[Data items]
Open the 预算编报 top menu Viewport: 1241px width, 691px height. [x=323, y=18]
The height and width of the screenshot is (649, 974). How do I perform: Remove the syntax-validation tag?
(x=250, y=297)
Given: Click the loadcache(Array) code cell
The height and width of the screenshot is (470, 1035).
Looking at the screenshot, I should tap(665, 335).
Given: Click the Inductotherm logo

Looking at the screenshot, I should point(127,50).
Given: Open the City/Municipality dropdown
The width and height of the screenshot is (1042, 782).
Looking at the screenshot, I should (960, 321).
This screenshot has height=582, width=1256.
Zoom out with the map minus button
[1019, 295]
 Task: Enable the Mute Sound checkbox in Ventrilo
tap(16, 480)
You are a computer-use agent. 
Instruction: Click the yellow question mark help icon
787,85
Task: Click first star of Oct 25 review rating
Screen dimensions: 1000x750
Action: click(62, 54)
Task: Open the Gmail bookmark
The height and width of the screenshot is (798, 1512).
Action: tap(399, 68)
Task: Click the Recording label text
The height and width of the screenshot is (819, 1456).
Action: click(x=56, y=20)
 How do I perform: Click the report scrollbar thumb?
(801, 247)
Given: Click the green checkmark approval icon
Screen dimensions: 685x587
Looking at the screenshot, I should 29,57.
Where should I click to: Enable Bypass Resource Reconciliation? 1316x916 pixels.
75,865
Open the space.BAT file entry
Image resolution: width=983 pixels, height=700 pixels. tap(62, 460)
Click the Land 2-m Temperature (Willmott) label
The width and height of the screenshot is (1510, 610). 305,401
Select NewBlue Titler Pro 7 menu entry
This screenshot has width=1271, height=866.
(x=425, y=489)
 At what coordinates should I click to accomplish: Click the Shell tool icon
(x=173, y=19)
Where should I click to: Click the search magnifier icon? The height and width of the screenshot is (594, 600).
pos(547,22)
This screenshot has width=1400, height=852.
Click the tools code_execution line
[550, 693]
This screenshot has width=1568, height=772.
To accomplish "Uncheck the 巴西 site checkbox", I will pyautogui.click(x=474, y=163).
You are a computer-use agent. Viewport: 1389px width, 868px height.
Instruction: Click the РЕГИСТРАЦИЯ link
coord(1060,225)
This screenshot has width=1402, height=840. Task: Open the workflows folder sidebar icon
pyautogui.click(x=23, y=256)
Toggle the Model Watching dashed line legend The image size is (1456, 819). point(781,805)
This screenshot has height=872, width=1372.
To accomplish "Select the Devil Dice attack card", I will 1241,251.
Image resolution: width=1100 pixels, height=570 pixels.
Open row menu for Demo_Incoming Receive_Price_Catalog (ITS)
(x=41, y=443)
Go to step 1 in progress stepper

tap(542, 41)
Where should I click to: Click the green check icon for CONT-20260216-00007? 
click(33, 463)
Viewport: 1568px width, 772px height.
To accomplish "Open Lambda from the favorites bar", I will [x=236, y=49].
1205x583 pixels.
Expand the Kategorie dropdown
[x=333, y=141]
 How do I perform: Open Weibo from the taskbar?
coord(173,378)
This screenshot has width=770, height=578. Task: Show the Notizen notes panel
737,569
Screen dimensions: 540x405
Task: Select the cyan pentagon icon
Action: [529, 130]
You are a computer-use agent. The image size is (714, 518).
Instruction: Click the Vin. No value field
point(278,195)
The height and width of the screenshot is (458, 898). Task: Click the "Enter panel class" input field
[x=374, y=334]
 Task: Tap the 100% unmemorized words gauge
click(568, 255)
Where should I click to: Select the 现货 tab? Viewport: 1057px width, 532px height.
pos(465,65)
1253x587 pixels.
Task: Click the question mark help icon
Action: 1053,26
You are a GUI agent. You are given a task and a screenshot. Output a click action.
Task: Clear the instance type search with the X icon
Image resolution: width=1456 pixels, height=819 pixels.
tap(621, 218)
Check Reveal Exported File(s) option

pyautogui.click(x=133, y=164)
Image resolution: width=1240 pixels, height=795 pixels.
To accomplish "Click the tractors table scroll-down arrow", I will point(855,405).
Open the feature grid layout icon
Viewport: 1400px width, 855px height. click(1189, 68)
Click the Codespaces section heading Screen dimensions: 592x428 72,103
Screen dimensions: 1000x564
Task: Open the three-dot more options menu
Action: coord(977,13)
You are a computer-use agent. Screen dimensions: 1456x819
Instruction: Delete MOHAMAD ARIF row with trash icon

■ Task directions ■
Please express the listing, from its first line through the line with "tap(16, 480)", as a numbered list, leaving out any blank lines.

■ Answer ■
1. Open the 预算编报 top menu Viewport: 1241px width, 691px height. [x=323, y=18]
2. The height and width of the screenshot is (649, 974). How do I perform: Remove the syntax-validation tag?
3. (x=250, y=297)
4. Given: Click the loadcache(Array) code cell
5. The height and width of the screenshot is (470, 1035).
6. Looking at the screenshot, I should tap(665, 335).
7. Given: Click the Inductotherm logo
8. Looking at the screenshot, I should point(127,50).
9. Given: Open the City/Municipality dropdown
10. The width and height of the screenshot is (1042, 782).
11. Looking at the screenshot, I should (960, 321).
12. This screenshot has height=582, width=1256.
13. Zoom out with the map minus button
14. [1019, 295]
15.  Task: Enable the Mute Sound checkbox in Ventrilo
16. tap(16, 480)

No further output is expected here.